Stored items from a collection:
━━━━

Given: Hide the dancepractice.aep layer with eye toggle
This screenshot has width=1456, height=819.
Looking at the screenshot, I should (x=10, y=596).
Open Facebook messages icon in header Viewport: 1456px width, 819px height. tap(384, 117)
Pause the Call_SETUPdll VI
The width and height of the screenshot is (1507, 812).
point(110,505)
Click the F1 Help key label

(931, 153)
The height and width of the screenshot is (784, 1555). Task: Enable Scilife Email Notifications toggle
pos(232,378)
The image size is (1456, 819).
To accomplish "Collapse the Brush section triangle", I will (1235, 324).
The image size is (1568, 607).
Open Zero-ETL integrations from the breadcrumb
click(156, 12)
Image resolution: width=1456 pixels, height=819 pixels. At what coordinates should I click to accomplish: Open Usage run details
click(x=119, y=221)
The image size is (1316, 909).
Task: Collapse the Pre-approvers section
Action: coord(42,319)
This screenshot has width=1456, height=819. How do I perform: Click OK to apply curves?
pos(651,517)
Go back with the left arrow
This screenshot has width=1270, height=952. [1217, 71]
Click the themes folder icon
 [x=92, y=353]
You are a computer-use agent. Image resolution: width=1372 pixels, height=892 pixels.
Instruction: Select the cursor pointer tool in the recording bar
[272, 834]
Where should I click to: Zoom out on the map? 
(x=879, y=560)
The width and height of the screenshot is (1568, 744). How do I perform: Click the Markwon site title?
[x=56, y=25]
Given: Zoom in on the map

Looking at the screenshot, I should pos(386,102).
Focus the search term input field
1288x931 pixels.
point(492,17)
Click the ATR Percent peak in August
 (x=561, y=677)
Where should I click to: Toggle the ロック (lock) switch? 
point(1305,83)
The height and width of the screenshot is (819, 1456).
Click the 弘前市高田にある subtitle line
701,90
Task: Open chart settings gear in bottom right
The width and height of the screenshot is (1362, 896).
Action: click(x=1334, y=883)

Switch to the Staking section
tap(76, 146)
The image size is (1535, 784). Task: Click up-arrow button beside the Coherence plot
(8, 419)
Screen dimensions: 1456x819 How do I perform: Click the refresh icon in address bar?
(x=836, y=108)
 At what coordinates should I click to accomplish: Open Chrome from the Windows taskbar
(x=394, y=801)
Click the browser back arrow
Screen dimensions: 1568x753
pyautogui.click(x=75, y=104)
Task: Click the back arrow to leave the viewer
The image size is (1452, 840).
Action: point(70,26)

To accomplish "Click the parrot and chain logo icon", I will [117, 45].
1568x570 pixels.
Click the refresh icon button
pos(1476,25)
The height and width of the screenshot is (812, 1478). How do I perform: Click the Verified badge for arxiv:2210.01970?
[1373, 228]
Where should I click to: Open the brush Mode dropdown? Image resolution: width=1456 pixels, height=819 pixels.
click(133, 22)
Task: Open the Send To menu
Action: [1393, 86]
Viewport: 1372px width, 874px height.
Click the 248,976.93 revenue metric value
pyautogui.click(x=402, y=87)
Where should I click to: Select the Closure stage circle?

━━━━

WHAT YOU SHOULD DO
Search the records for the word "Viewport". Copy each line where it appears.

EXERCISE OUTPUT
Open Facebook messages icon in header Viewport: 1456px width, 819px height. tap(384, 117)
Viewport: 1372px width, 874px height.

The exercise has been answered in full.